= CONSIGNES =
1) D'après le texte sur l'exposition Parrathon, depuis quelle année Martin Parr est-il membre de Magnum Photos ?
2) Recopiez le passage du texte sur l'exposition Parrathon qui va de "Paysages anglais, situations" jusqu'à "de sept mois." inclus.
3) Citez tous les partenaires avec lesquels l'exposition est organisée, selon le texte sur l'exposition Parrathon.

= TEXTE EXTRAIT =
Paysages anglais, situations grotesques et personnages ordinaires, humour et dérision… la touche de Martin Parr est reconnaissable entre mille. Le Fond régional pour l’art contemporain Bretagne à Rennes retrace les quarante années de travail du photographe britannique à travers l’exposition Parrathon : une rétrospective de Martin Parr. Organisée en partenariat avec Magnum Photos, dont Martin Parr est membre depuis 1994, la Fondation Martin Parr – qui promeut des photographes ayant travaillé sur l’archipel britannique – et l’agence de production Fovearts, l'exposition présente près de 500 images à travers 14 séries emblématiques, dont la très kitsch Self-Portraits (1991-2016) ou l’identitaire Think of England (1995-2003), faisant d'elle une rétrospective française considérable étendue sur plus de sept mois.

= DONNÉES AFFICHÉES =
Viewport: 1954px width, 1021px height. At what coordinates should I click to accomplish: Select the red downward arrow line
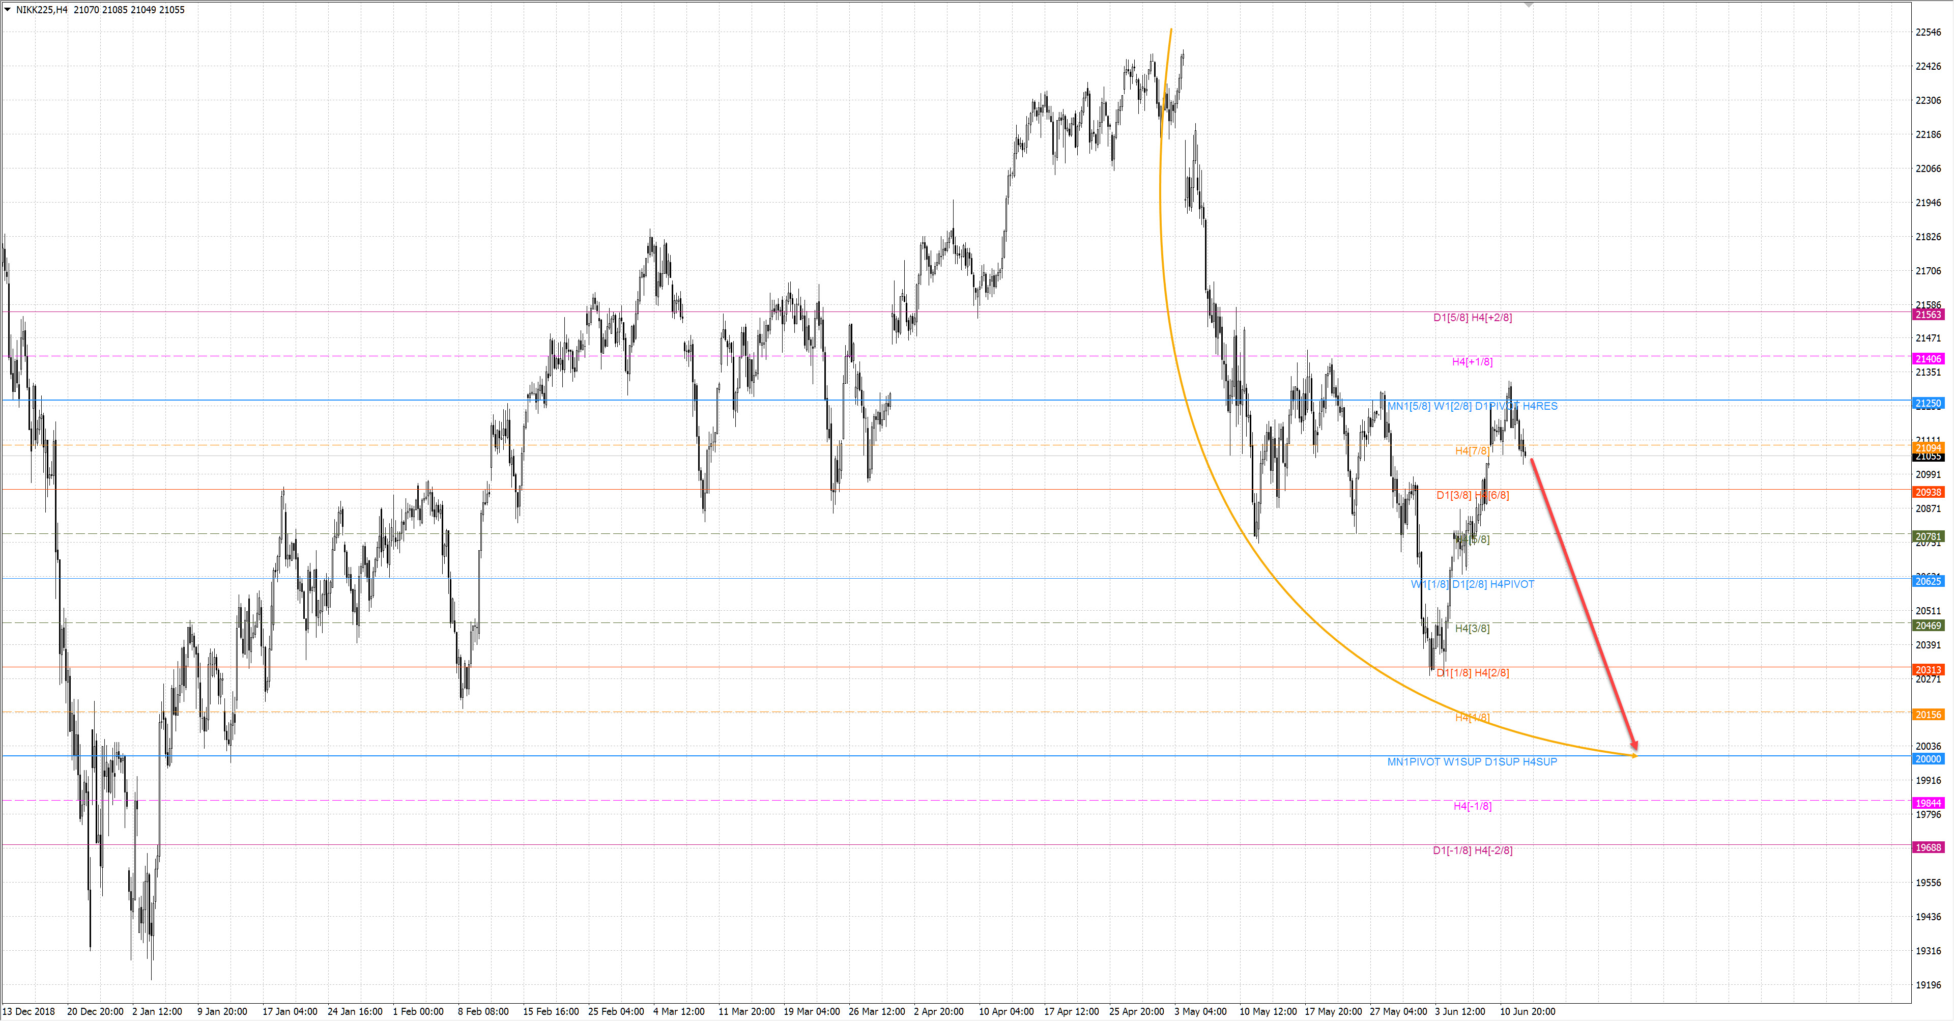(1584, 603)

= RÉPONSES NUMÉROTÉES =
1) Depuis 1994.

2)
Paysages anglais, situations grotesques et personnages ordinaires, humour et dérision… la touche de Martin Parr est reconnaissable entre mille. Le Fond régional pour l’art contemporain Bretagne à Rennes retrace les quarante années de travail du photographe britannique à travers l’exposition Parrathon : une rétrospective de Martin Parr. Organisée en partenariat avec Magnum Photos, dont Martin Parr est membre depuis 1994, la Fondation Martin Parr – qui promeut des photographes ayant travaillé sur l’archipel britannique – et l’agence de production Fovearts, l'exposition présente près de 500 images à travers 14 séries emblématiques, dont la très kitsch Self-Portraits (1991-2016) ou l’identitaire Think of England (1995-2003), faisant d'elle une rétrospective française considérable étendue sur plus de sept mois.

3) Magnum Photos, la Fondation Martin Parr, l'agence de production Fovearts